# [Task brief]
Word for word, restate the records that appear below.

:::::

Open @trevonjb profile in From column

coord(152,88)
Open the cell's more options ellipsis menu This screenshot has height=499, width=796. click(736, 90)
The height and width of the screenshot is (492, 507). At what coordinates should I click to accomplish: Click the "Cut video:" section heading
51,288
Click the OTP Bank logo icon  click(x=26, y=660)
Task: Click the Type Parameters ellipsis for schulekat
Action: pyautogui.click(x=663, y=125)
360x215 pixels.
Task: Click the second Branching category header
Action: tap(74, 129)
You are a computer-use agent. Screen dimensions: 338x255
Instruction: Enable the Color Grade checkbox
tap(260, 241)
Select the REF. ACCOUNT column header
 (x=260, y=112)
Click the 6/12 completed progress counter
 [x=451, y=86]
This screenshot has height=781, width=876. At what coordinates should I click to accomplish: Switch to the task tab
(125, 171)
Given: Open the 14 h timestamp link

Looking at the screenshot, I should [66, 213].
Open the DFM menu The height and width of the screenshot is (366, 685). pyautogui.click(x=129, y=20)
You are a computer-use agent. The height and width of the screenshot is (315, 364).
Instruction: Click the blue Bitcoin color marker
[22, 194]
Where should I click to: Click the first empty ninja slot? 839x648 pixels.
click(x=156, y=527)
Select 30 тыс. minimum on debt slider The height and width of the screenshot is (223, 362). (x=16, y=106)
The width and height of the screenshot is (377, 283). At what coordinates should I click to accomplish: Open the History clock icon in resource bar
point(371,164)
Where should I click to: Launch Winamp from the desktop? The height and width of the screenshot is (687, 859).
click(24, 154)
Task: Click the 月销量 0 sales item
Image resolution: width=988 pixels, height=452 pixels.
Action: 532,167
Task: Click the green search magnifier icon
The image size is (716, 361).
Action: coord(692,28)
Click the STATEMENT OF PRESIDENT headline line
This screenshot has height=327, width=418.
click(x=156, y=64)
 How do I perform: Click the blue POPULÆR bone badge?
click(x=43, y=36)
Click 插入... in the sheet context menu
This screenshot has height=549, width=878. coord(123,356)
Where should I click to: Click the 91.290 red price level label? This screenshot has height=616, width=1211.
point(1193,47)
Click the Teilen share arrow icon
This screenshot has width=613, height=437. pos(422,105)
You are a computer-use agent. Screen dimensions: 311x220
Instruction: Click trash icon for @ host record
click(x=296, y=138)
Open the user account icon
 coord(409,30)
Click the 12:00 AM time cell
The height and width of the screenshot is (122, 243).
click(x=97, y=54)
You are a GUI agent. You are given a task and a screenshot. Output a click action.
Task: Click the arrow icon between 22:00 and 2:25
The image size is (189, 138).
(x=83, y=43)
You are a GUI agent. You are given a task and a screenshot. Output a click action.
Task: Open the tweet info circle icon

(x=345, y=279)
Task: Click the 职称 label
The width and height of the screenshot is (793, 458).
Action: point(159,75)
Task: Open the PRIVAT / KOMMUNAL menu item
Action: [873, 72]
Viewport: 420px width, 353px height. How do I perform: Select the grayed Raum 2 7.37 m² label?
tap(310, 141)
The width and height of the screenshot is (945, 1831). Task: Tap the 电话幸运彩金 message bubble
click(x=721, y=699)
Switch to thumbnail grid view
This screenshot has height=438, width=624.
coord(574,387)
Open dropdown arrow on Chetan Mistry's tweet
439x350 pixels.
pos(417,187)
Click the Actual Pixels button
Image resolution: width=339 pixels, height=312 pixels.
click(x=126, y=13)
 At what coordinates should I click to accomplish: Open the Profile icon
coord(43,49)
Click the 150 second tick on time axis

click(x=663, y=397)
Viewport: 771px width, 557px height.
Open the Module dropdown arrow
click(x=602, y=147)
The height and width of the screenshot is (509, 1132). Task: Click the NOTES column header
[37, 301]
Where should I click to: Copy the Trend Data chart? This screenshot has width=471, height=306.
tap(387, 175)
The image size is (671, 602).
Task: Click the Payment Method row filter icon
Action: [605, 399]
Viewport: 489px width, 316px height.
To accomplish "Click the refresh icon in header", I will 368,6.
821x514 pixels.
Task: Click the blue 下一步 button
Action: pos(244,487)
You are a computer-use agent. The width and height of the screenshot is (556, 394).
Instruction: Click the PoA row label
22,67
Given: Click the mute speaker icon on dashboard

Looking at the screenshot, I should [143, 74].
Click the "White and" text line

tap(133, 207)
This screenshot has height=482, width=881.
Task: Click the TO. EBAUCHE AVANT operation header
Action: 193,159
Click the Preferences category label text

:::::

# [Response below]
Open @trevonjb profile in From column

coord(152,88)
Open the cell's more options ellipsis menu This screenshot has height=499, width=796. click(736, 90)
The height and width of the screenshot is (492, 507). At what coordinates should I click to accomplish: Click the "Cut video:" section heading
51,288
Click the OTP Bank logo icon  click(x=26, y=660)
Task: Click the Type Parameters ellipsis for schulekat
Action: pyautogui.click(x=663, y=125)
360x215 pixels.
Task: Click the second Branching category header
Action: tap(74, 129)
You are a computer-use agent. Screen dimensions: 338x255
Instruction: Enable the Color Grade checkbox
tap(260, 241)
Select the REF. ACCOUNT column header
 (x=260, y=112)
Click the 6/12 completed progress counter
 [x=451, y=86]
This screenshot has height=781, width=876. At what coordinates should I click to accomplish: Switch to the task tab
(125, 171)
Given: Open the 14 h timestamp link

Looking at the screenshot, I should [66, 213].
Open the DFM menu The height and width of the screenshot is (366, 685). pyautogui.click(x=129, y=20)
You are a computer-use agent. The height and width of the screenshot is (315, 364).
Instruction: Click the blue Bitcoin color marker
[22, 194]
Where should I click to: Click the first empty ninja slot? 839x648 pixels.
click(x=156, y=527)
Select 30 тыс. minimum on debt slider The height and width of the screenshot is (223, 362). (x=16, y=106)
The width and height of the screenshot is (377, 283). At what coordinates should I click to accomplish: Open the History clock icon in resource bar
point(371,164)
Where should I click to: Launch Winamp from the desktop? The height and width of the screenshot is (687, 859).
click(24, 154)
Task: Click the 月销量 0 sales item
Image resolution: width=988 pixels, height=452 pixels.
Action: 532,167
Task: Click the green search magnifier icon
The image size is (716, 361).
Action: coord(692,28)
Click the STATEMENT OF PRESIDENT headline line
This screenshot has height=327, width=418.
click(x=156, y=64)
 How do I perform: Click the blue POPULÆR bone badge?
click(x=43, y=36)
Click 插入... in the sheet context menu
This screenshot has height=549, width=878. coord(123,356)
Where should I click to: Click the 91.290 red price level label? This screenshot has height=616, width=1211.
point(1193,47)
Click the Teilen share arrow icon
This screenshot has width=613, height=437. pos(422,105)
You are a computer-use agent. Screen dimensions: 311x220
Instruction: Click trash icon for @ host record
click(x=296, y=138)
Open the user account icon
 coord(409,30)
Click the 12:00 AM time cell
The height and width of the screenshot is (122, 243).
click(x=97, y=54)
You are a GUI agent. You are given a task and a screenshot. Output a click action.
Task: Click the arrow icon between 22:00 and 2:25
The image size is (189, 138).
(x=83, y=43)
You are a GUI agent. You are given a task and a screenshot. Output a click action.
Task: Open the tweet info circle icon

(x=345, y=279)
Task: Click the 职称 label
The width and height of the screenshot is (793, 458).
Action: point(159,75)
Task: Open the PRIVAT / KOMMUNAL menu item
Action: [873, 72]
Viewport: 420px width, 353px height. How do I perform: Select the grayed Raum 2 7.37 m² label?
tap(310, 141)
The width and height of the screenshot is (945, 1831). Task: Tap the 电话幸运彩金 message bubble
click(x=721, y=699)
Switch to thumbnail grid view
This screenshot has height=438, width=624.
coord(574,387)
Open dropdown arrow on Chetan Mistry's tweet
439x350 pixels.
pos(417,187)
Click the Actual Pixels button
Image resolution: width=339 pixels, height=312 pixels.
click(x=126, y=13)
 At what coordinates should I click to accomplish: Open the Profile icon
coord(43,49)
Click the 150 second tick on time axis

click(x=663, y=397)
Viewport: 771px width, 557px height.
Open the Module dropdown arrow
click(x=602, y=147)
The height and width of the screenshot is (509, 1132). Task: Click the NOTES column header
[37, 301]
Where should I click to: Copy the Trend Data chart? This screenshot has width=471, height=306.
tap(387, 175)
The image size is (671, 602).
Task: Click the Payment Method row filter icon
Action: [605, 399]
Viewport: 489px width, 316px height.
To accomplish "Click the refresh icon in header", I will 368,6.
821x514 pixels.
Task: Click the blue 下一步 button
Action: pos(244,487)
You are a computer-use agent. The width and height of the screenshot is (556, 394).
Instruction: Click the PoA row label
22,67
Given: Click the mute speaker icon on dashboard

Looking at the screenshot, I should [143, 74].
Click the "White and" text line

tap(133, 207)
This screenshot has height=482, width=881.
Task: Click the TO. EBAUCHE AVANT operation header
Action: 193,159
Click the Preferences category label text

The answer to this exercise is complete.